What the CRA wants social media influencers to know

Crackdown on 'platform economy' means greater pressure for bloggers, streamers, and online personalities

What the CRA wants social media influencers to know

The past few years have seen the rise of a new type of celebrity: the social media influencer. Whether they’re flashing fashion on Instagram, sharing game screens on Twitch, or dancing on TikTok, these personalities are able to leverage their reach and popularity to get free cash, merchandise, dinners, and other perks from businesses desperate for a favourable review or mention.

But for those residing in Canada, all of those considerations, whether in cash or in kind, may end up costing them more than they thought.

As explained in an article from Barrett Tax Law published by The Lawyer’s Daily, the Canada Revenue Agency (CRA) is stepping up its efforts to ensure all Canadians are complying with tax legislation with crackdown on the “platform economy,” which includes sharing businesses such as AirBnB and Uber, gig economy platforms like Fiverr, peer-to-peer marketplaces like eBay, and social media platforms.

“[S]ocial media influencers should quickly come to terms with the fact that they are required to declare and pay taxes on all their income — whether this income is cash or non-monetary,” the firm said. “[P]eople involved in the platform economy will be liable to file income tax returns and pay tax on their entire income, including the value of trips, skin cream and free tickets.”

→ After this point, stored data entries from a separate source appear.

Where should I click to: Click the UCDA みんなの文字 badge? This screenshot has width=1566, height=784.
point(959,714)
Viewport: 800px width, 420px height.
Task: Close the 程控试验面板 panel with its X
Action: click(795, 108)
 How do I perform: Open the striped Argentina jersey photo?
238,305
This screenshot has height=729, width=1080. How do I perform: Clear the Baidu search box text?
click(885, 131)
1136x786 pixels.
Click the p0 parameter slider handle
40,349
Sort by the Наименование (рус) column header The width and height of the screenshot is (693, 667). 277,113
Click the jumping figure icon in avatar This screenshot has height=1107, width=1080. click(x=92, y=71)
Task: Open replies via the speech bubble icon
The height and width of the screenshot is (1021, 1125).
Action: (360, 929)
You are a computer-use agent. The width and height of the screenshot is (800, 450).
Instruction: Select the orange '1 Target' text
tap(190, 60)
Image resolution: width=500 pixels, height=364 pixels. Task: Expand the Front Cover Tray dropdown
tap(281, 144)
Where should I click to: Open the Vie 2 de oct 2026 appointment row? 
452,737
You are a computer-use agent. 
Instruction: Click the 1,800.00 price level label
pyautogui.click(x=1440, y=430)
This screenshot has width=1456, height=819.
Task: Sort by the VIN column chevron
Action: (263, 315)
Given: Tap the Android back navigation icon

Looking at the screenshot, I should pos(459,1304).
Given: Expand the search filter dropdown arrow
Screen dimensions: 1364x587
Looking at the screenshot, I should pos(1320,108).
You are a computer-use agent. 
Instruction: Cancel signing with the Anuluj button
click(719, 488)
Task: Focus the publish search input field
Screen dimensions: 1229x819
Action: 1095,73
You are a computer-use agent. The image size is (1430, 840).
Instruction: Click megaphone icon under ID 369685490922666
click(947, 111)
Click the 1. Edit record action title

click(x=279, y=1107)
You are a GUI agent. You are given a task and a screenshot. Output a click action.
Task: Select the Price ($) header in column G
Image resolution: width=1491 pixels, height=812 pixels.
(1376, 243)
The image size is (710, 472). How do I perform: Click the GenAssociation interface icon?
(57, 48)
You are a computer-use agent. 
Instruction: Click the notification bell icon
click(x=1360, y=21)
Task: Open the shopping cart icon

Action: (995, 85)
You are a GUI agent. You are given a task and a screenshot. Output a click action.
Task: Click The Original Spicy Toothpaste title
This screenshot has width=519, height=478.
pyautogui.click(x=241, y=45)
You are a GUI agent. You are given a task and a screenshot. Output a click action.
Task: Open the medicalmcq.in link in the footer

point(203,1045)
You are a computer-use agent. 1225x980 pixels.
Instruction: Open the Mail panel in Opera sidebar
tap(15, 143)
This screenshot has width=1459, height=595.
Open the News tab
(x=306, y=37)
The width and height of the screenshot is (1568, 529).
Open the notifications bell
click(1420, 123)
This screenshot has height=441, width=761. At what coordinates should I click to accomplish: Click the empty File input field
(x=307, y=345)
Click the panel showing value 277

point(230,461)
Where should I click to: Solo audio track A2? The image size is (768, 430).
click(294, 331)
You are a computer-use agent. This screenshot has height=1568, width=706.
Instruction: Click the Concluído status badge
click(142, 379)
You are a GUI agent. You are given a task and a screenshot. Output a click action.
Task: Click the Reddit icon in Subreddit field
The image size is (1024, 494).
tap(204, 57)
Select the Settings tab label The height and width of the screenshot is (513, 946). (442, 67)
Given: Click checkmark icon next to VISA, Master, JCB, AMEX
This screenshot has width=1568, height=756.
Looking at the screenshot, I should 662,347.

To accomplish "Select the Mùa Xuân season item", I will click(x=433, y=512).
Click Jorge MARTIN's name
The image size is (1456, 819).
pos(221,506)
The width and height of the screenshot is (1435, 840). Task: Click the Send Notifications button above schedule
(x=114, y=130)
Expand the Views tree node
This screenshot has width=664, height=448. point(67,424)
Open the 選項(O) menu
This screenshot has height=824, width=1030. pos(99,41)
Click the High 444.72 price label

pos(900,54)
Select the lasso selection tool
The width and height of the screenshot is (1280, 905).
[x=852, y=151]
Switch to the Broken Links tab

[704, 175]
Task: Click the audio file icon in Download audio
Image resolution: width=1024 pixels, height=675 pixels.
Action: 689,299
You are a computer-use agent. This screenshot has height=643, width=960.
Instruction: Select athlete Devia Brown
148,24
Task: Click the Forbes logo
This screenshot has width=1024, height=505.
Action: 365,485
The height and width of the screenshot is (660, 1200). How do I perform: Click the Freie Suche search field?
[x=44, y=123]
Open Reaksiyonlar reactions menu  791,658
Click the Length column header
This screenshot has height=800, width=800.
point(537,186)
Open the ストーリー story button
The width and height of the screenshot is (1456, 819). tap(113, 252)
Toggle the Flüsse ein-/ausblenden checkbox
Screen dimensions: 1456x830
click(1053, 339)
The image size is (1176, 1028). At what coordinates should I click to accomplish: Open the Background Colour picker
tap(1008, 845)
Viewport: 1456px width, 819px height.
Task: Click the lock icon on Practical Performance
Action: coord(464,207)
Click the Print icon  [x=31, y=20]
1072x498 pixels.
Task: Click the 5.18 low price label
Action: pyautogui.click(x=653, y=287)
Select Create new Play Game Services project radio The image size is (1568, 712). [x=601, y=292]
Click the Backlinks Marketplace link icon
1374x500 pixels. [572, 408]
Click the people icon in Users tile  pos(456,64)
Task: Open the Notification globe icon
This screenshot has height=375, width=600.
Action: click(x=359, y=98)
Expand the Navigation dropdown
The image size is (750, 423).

Influencers may encounter grey areas as they file their income tax returns. As an example, the article explained that they may declare the value of a jacket based on the manufacturer’s suggested retail price (MSRP) or the lowest available price for the same jacket online, in which case they must have documentation the low online price for potential audit purposes. They must also be wary of the fact that auditors can trace all their social media posts about the gifts they receive.

With respect to video game streamers and influencers who do product placements in return for cash or gifts, the firm said that consequences with respect to HST or GST must be considered. “At the core of what they do for others, streamers and social media influencers provide a service. And when they provide more than $30,000 of services, just like any other service provider … they are required to charge HST,” it said.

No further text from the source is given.